Das ist aber keineswegs ausgemacht: viel zu viel an medialen Filtereffekten, an Deutungsmacht und Herrschaftsanspruch, formalen Grauzonen und Entscheidungsabnahme ist mit der Anwendung respektive Abfassung eines Protokolls verbunden, als dass solch einfache Dichotomien sich setzen ließen. Dessen ungeachtet steht – Unterwerfung gemäß Vorgabe ist ein traditioneller Ausbildungsberuf aus Österreich – die Form des Protokolls unter dem Generalverdacht, eine Wahrheit mitzuteilen. 

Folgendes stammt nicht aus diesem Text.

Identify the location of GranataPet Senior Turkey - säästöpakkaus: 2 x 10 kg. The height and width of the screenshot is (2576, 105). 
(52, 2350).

Es liegt nahe, so etwas wie einen administrativen Pakt zu vermuten und die Annahme dahingehend zu konkretisieren, dass gerade anhand der so heterogenen Formen der Protokolle sich nachzeichnen ließe, woher es rührt, dass die Zuschreibungen bestehen und warum das zudem bei allen so unterschiedlichen Erscheinungsweisen funktioniert. Sozusagen analog dem »autobiografischen Pakt«, der über entsprechende Textsorten zustandekommen soll und folgend dem, was man seit Philippe Lejeunes Arbeiten über die Autobiographie als Gattungsvertrag (oder -pakt) ansehen könnte, was wie bei Protokoll und Wahrheit wesentlich über Textauszeichnungen und -zuschreibungen geschieht, vereinbarte und kanonisierte Merkmale (etwas, dem de Man heftig widersprach). Dann müsste sich nicht allein die Frage stellen lassen können: was ist ein Protokoll und wie funktioniert es – sondern auch: wie analysiert und interpretiert man dieses? (Wenn man es darf.)

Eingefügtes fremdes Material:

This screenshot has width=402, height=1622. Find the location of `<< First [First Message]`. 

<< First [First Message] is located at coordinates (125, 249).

Das alles nicht ganz zu Unrecht, denn worauf ja mehrere Arbeiten in den letzten 20 Jahren zum Protokoll hingewiesen haben, ist, dass so wie es schier nicht möglich ist, vor dem Akt und seiner ins Recht gesetzten Bestandsaufnahmequalität einen außerhalb dessen, d.h. alternativ gültigen Anspruch durchzusetzen, es keine »Wahrheit« über das Geschehen gibt, das nicht ins Protokoll Eingang fand. Es gibt, wäre zuzuspitzen, den Überlegungen von Vismann et al. folgend, keine »Wahrheit« außerhalb des Protokolls, denn dieses beansprucht diese ja für sich, dazu in Kraft gesetzt und entsprechend ausgezeichnet.

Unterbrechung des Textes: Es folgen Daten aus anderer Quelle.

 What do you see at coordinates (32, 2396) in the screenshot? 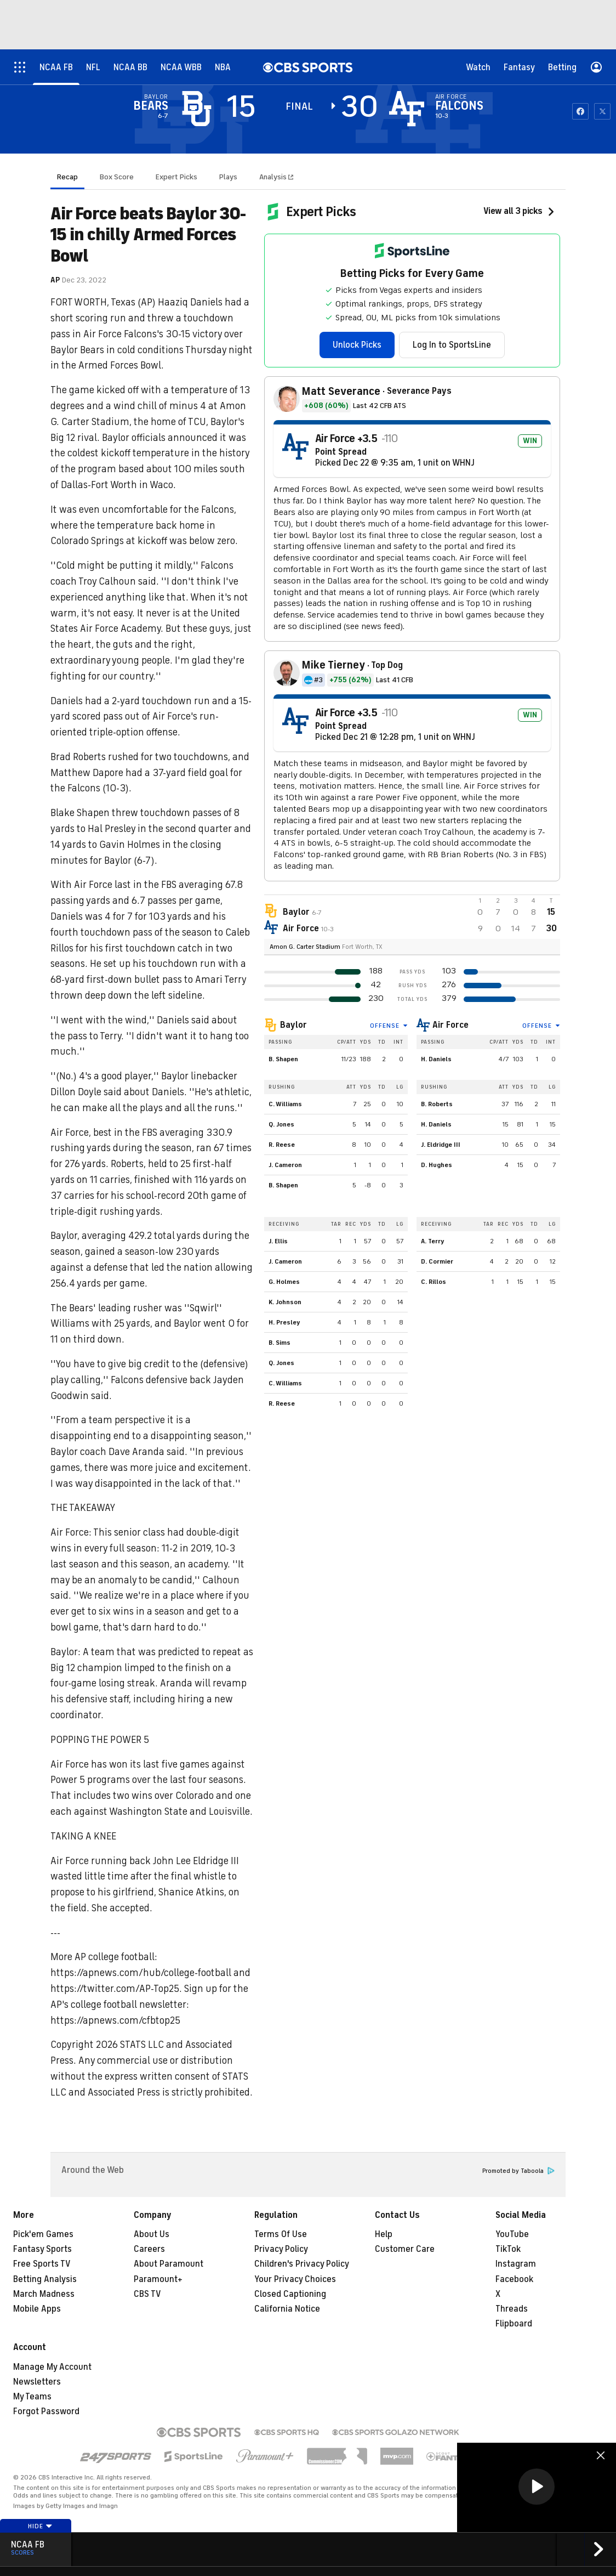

Ein Protokoll ist stets eine Vorgabe: wie etwas auszuführen/umzusetzen sein wird (Zeremoniell/Diplomatie), was in diesem Nu des algorithmisch gesteuerten Ablaufs der Fall sei (Internet), was geschehen sein wird (Verlaufsprotokoll nach Abnahme/Bestätigung). Im Gegenzug korrespondiert das (seitens der Verwaltung/Administration/Bürokratie gegebene) Versprechen der Rechtssicherheit mit der einverlangten Verpflichtung zur Wahrheit der Angaben (Formular, Protokoll, die sich selbst bestätigenden Aktenläufe). Die Büger:innen bleiben sich selbst in der Pflicht, die sie an administrative Techniken und Pakte (wie die Dialektik der Bürokratie letztlich auch nichts anderes ist) übertragen. Quod non est in actis, non est in mundo. Man protokolliert, kollationiert und mundiert sich selbst.


☞ 1: Viktor Gardthausen: Protokoll. Text und Schrift. In: Zeitschrift des deutschen Vereins für Buchwesen und Schrifttum Nr. 9/10 (September/Oktober 1919), S. 97–107, hier S. 105. Das Protokoll rührt demzufolge von einer Bestimmung nach Form/Material/Zertifikat her und wandelt diese zu einer von Form/Inhalt/Nachweis um.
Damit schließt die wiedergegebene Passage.